Part of the problem may be the gain of the transistor. We've done something extremely similar here.

You must use two separate transistors, and not one darlington. This is because the darlingtons have a built in resistor that we can't use between base emitter.

A TLC should work, but the 1/3 and 2/3 points aren't quite as precision.

The gain of the transistor controls the loading in a key point of the oscillator. The difference between one transistor and two is a gain of 150 (one transistor) is about 18KΩ loading and a gain of 22500 (two transistors) is about 2.7MΩ loading.

 

The TLC555 just can't source enough current from pin 3. It can only source 10mA when Vcc=15v. However, it can sink quite a bit more current than it can source.

If you flipped the circuit around, using a PNP voltage follower to control the ground side of the LED, that would work.

 

Actually, the two transistors will address that problem nicely, I think. I was still adding to my original post while you were typing.

 

I agree that a discrete (2 transistor) Darlington is needed. Two PNPs or 2 NPNs should work equally well (with the LED installed in the right direction). You could also use a Sziklai pair, but the low-to-high illumination ratio might be less, due to having only one Vbe drop instead of two with the Darlington.

 

Actually the numbers work surprisingly well for a 9V battery. 2.5V for the LED, 1.2 V for the BE drop, and 3V swing for the LED.

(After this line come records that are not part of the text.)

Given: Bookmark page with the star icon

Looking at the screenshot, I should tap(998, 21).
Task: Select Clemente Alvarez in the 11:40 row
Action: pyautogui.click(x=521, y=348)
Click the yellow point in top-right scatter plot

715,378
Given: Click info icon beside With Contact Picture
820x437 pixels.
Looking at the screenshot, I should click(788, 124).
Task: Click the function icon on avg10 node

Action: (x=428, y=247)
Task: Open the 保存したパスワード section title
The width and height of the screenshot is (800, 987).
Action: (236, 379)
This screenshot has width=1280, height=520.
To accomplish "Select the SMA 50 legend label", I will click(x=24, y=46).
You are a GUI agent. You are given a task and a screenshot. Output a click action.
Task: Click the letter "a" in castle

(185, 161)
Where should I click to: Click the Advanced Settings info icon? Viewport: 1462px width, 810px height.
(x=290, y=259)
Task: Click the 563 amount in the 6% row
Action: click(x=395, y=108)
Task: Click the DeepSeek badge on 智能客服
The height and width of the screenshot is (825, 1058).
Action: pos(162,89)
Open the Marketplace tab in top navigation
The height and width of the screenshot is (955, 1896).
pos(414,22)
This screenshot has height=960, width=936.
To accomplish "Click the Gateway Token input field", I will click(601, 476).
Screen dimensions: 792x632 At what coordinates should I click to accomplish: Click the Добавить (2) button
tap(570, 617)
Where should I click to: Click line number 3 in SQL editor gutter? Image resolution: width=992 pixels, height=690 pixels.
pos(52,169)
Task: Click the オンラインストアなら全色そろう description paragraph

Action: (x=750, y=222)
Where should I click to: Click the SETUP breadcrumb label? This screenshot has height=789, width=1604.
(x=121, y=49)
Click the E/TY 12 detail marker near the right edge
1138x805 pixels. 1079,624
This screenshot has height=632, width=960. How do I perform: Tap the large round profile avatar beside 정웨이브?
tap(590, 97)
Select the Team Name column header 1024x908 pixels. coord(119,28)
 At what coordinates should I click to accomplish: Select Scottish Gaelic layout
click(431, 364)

At max voltage (which will turn off the LED on my schematic) the transistor is getting 6V, plus 1.2V (BE), which will leave 1.8V for the LED (which is off). One the other end the transistor base is 3V, add 1.2V BE, which leaves the resistor/LED dropping 5.8V on the LED circuit.

This creates a smooth transition going all the way dark and back again. I've built this one.

I think it is interesting the circuit is symmetrical, NPN and PNP work equally well either way.

 

Hey all,
thanks for all the info.

Here's how I worked it out:

I avoided the 555 all together and went with this similar but simpler circuit.

PS, someone on here showed me the gEDA site, where I could get all sorts of programs for drawing, simulating and PCB designing circuits. AWESOME.